A wholestic  perspective  considers all these interlocking and interrelated activities that  preceed input and follow after output.  For example, the output must be in  the right proportion, must be effectively priced, promoted and  distributed.

Yet all these do not even guarantee exchange and transfer of title from the firm to  the buyers,  neither do they even guarantee a reward or profit to the firm.

In other words, all these activities may be properly integrated, blended and as well form the bases on which a firm should b e viewed.

“Good distribution, new products, improved manufacturing resources, skillful advertising  and many other  factors in marketing  must inevitably fail if a manager is unable  to build  a team of  men able to compete with strong  competition  and  sell efficient to every type of buyers”. (Jack 1983 P.80)

Hence the popular sloggan in marketing that  “nothing happens until a sale is  made” (Okeke 1993)

To implement these marketing variables, the sales force has  to  be utilized by the sales  manger, they have to exhibit their primary sales manship  functions whereby they act  as intermediaries between the company and prospective  customers, discharging their duties as the voice of the company to the customers and directs the voice of the customers to the company.

Therefore, personal  selling brings the buyer and seller  into direct contact.  It is important that every organization should have some number of persons known as the sales force whose responsibility are to be sure that customers and  prospects are contacted and convinced to accept the items offered in exchange for a value needed by the organization.

There is no amount of advertising, sales promotion and publicity that can be equal to personal selling.
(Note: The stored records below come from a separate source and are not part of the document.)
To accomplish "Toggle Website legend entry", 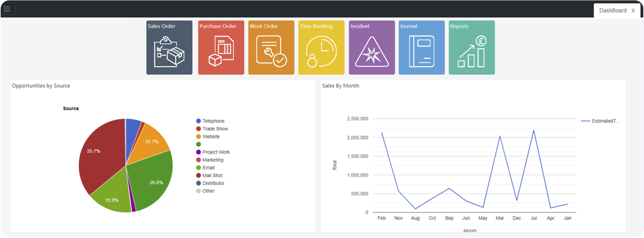I will click(x=211, y=137).
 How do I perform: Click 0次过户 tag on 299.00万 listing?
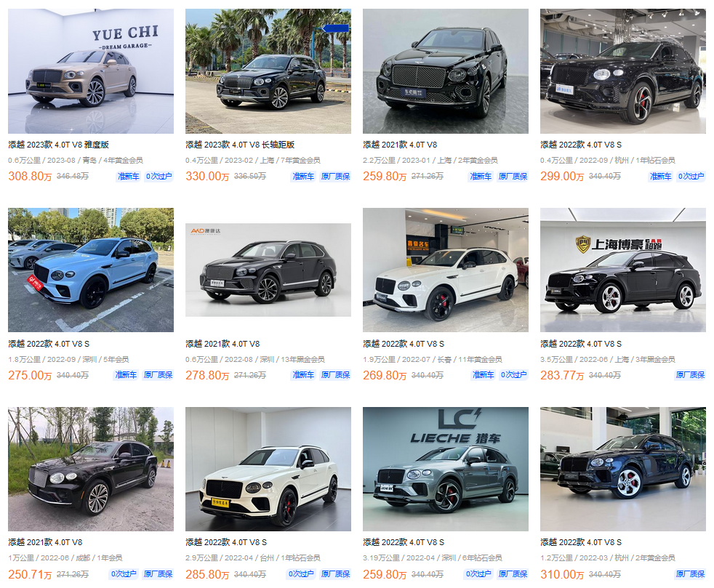tap(691, 176)
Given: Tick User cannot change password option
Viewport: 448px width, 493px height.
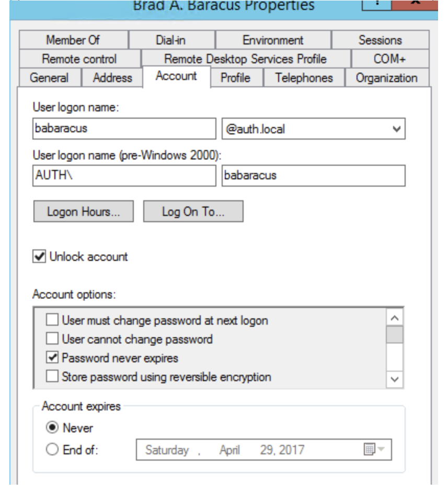Looking at the screenshot, I should (52, 339).
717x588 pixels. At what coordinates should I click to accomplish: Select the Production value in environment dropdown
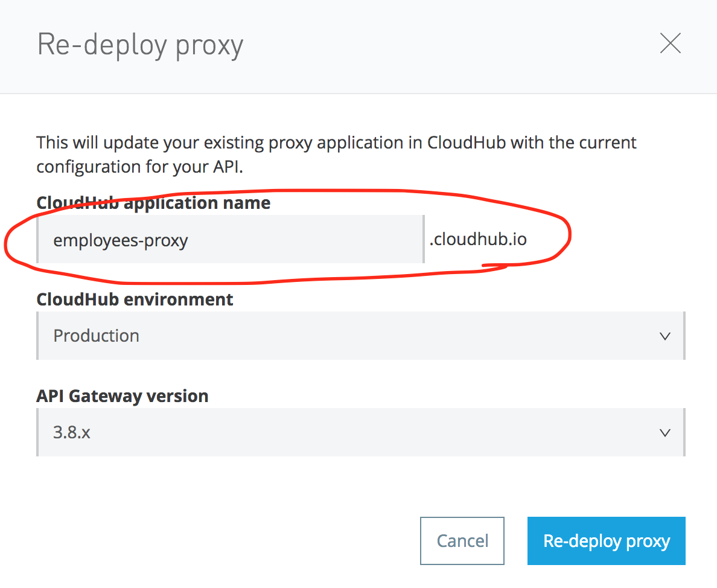[x=97, y=336]
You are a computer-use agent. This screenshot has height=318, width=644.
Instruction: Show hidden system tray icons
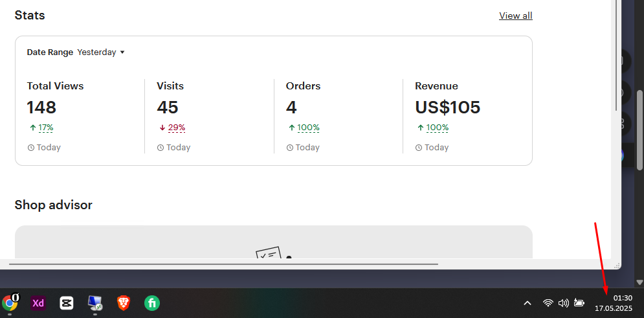click(527, 303)
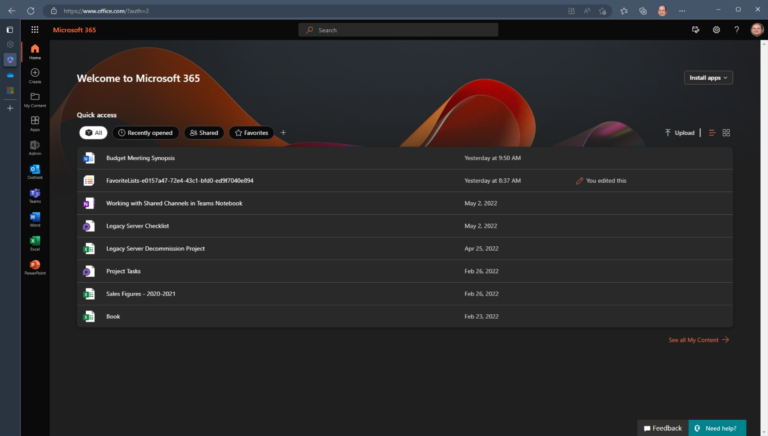768x436 pixels.
Task: Launch Teams from the left app rail
Action: pyautogui.click(x=35, y=194)
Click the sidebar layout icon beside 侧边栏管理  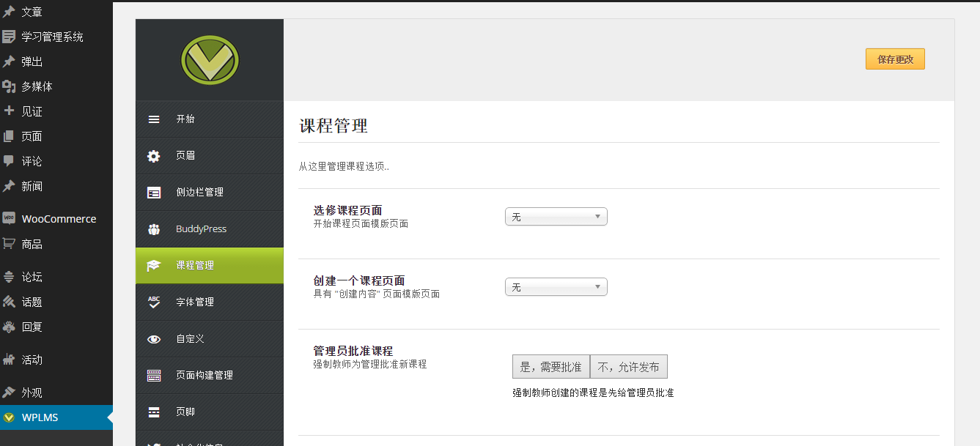(154, 193)
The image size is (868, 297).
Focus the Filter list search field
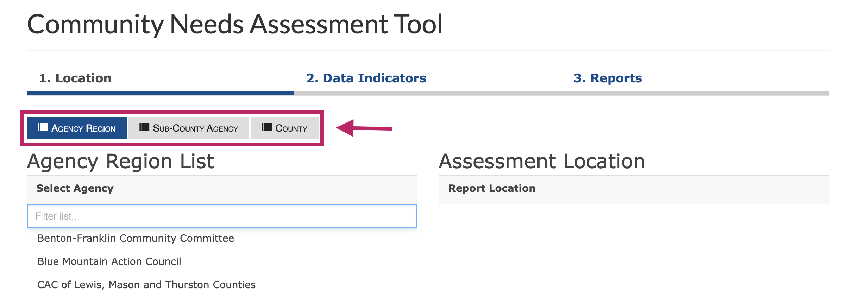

This is because, contacts must be established  by somebody with buyers  some  where for market transactions to take place.
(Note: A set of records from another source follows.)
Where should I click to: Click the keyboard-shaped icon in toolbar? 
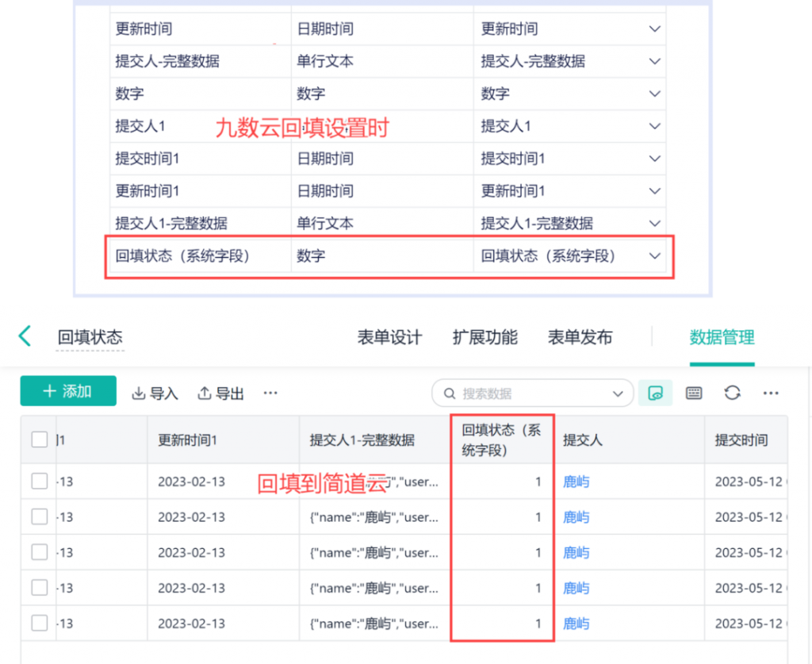(694, 393)
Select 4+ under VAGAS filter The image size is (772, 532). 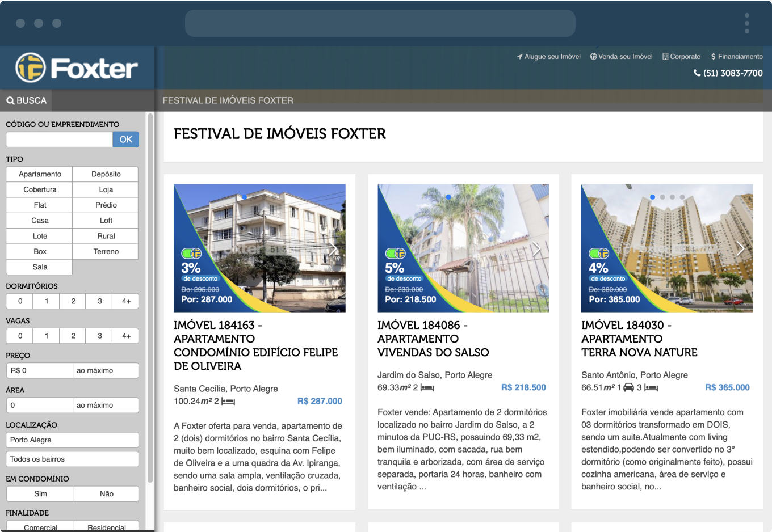click(125, 336)
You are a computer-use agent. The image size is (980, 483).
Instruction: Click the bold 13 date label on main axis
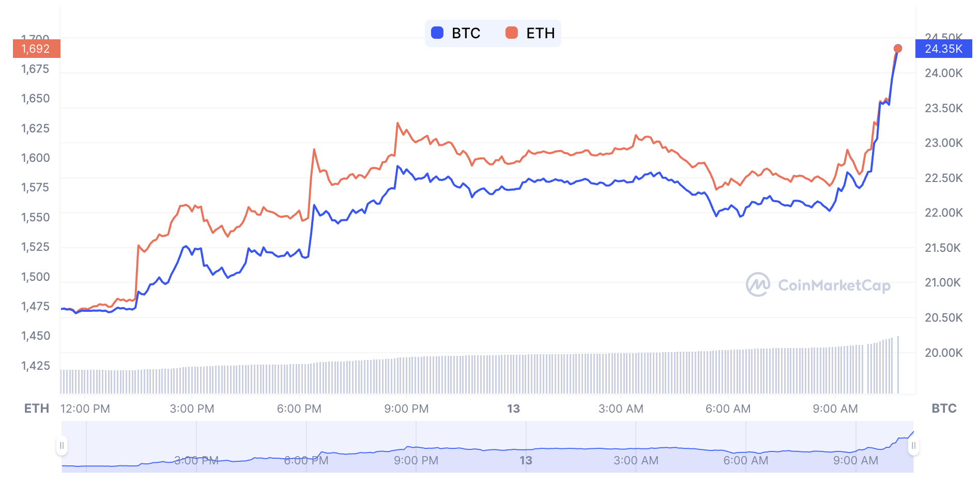[x=513, y=409]
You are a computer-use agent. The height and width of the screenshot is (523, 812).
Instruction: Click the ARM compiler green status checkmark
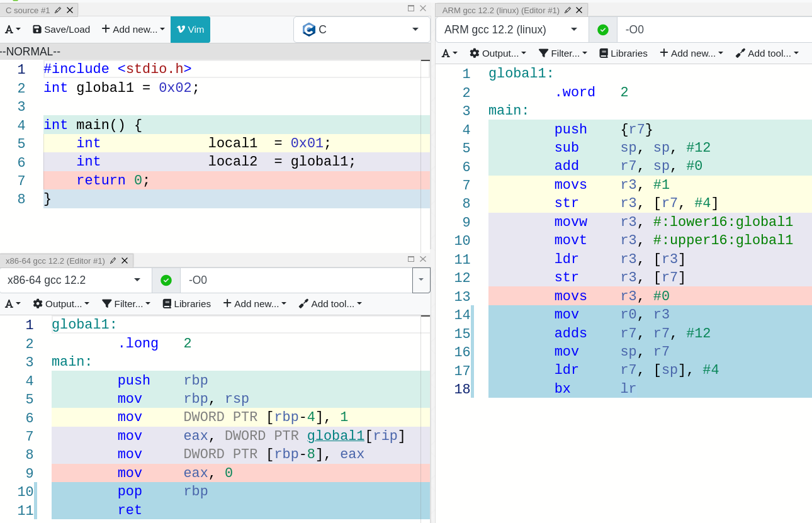tap(603, 30)
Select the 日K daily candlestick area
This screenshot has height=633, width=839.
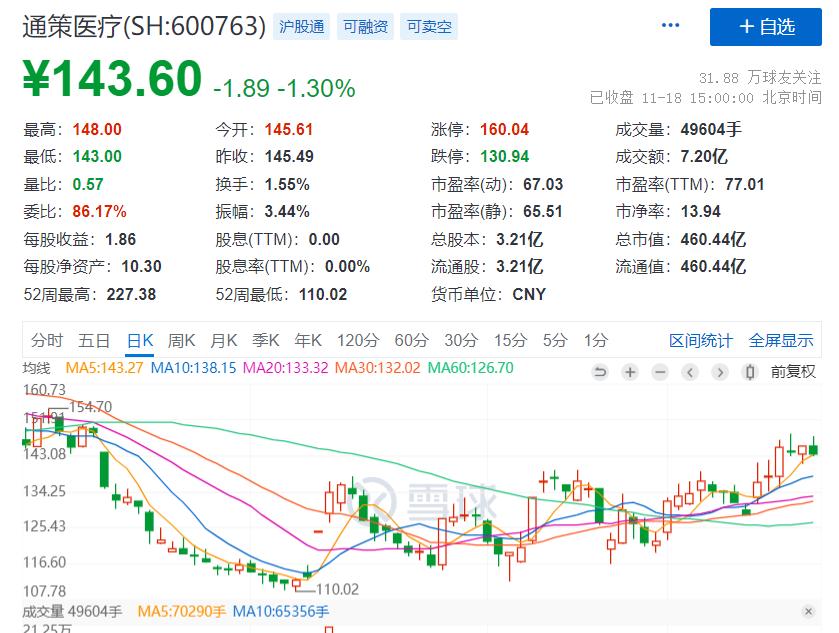point(139,341)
The sales force in modern  marketing do  not  only perform the current  sales, they are also concerned with laying the foundation for further sales through the performance  of information gathering function.
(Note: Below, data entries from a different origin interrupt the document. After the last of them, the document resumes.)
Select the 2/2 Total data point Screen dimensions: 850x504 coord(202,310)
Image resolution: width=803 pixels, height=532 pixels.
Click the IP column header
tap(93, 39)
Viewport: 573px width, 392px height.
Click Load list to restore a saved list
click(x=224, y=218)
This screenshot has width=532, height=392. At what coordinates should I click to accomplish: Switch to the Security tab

To properly carry out this, there should  always exists in an organization, a skilled manager who manages the sales force efficiently and effectively.

As a result, sales management is defined “as the organization efforts necessary  in planning sales objectives, specifying selling efforts needed in realizing the objectives, selecting, training and motivating appropriate sales force and controlling their operations towards  ensuring the full realization of sales objectives (Okeke 1993: 40).

Salespersons are trained in a method of analysis and customer management.

Today, selling is a profession that involves mastering and applying a whole set of principles, personal selling has some different styles,  some antithetical to the spirit  of the marketing concept.

Three major aspects of personal selling are sales manship, negotiation and relationship management (Kotler  1993).

Sales  manship is the act  of the sales persons persuading  the customer or prospect to see his point of view or do  something the way he wants.

Negotiation means the act  of two or more  parties reacting an agreement on the price and the other  terms of  sales.  Most business selling involves negotiating skills.

Price is the issue being negotiated always, others include contract completion  time, quality of goods and service offered, purchase volume, responsibility for financing risk taking, promotion, product safety etc.